Greek finance minister Yannis Varoufakis has been removed from the negotiations with creditors. This development comes after months of litlte to no progress with Varoufakis leading negotiations. Meetings ended poorly last week. Eurozone officials support the decision by Tsipras, as they have encouraged him to become more involved in the negotiation process in recent weeks. Tsipras also removed a member of the negotiation team who was appointed by Varoufakis. Varoufakis was unpopular with the negotiators for creditors, and he was considered to be a large impediment to any deal between the two parties. With Varoufakis in charge of the negotiations, visiting teams from the EU and IMF were only allowed to receive documents and emails at their hotel rooms, which is likely because Varoufakis wanted to delay talks. Markets react positively to this development. The July 2017 Greek bond yield fell 4 percentage points (400bps) to 21% and the 10 year fell 1 percentage point to 11.4%.

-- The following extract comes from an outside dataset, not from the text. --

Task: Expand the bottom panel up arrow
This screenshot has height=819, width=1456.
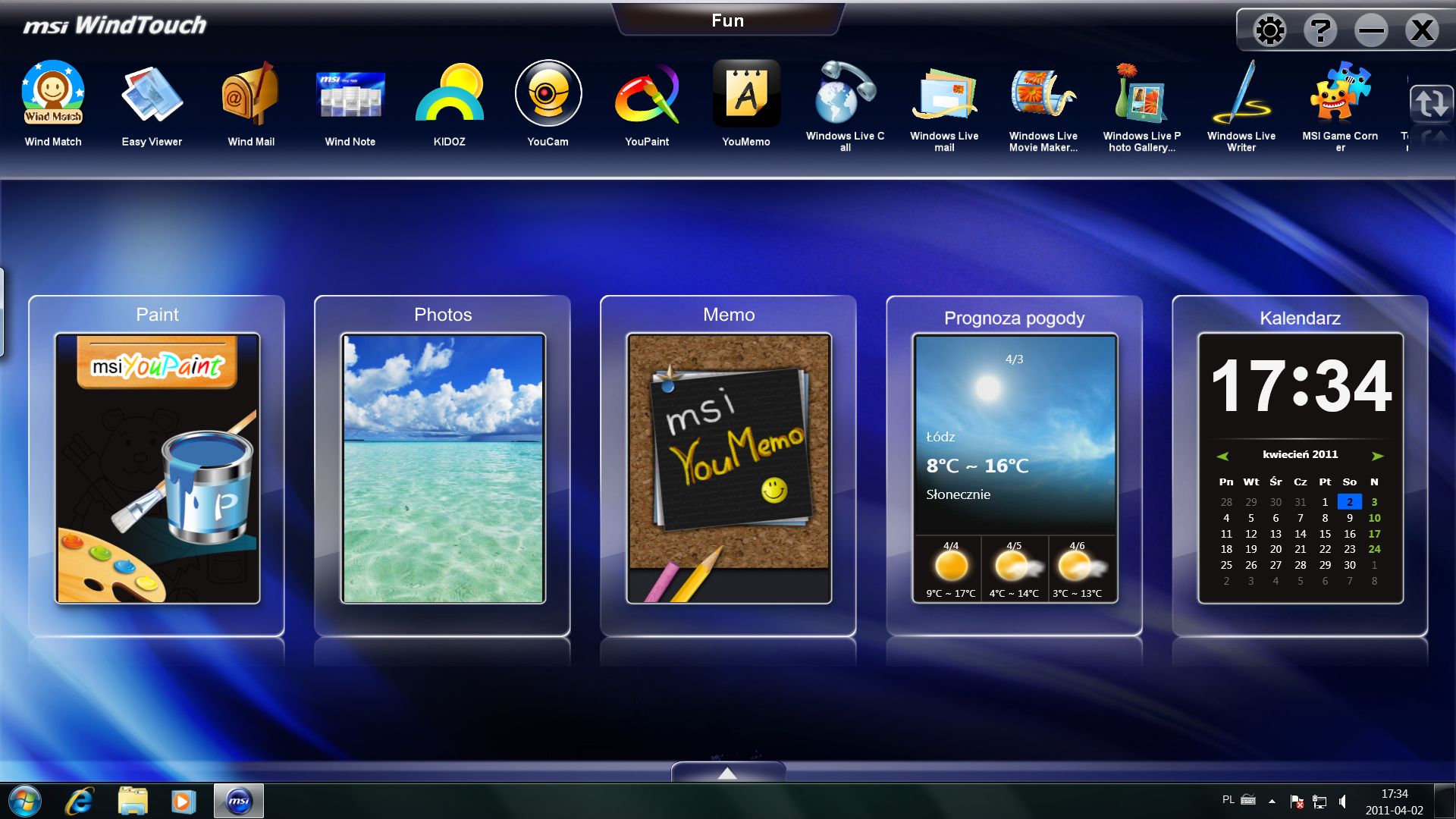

Gauges for U.S. inflation expectations have reached a high for the current calendar year, partially due to oil prices stabilizing. The breakeven rate is the difference between normal Treasury bond yields and the yields on TIPS bonds of equal maturities. Therefore, the breakeven rate is essentially equal to the inflation premium that investors pay for. The 10 year inflation rate reached a 1.53% low in January, but has risen to 1.92% which is the highest level since November. The 5 year breakeven rate is at the highest since September, and the 2 year is at the highest since July. These movements follow last Friday’s core inflation report which showed a 1.8% annualized core inflation rate. Economists expect wages to increase in the months ahead, and Friday’s personal income report will be closely watched. Some analysts expect that if inflation picks up, bond markets will not be prepared for the subsequent tightening from the Fed.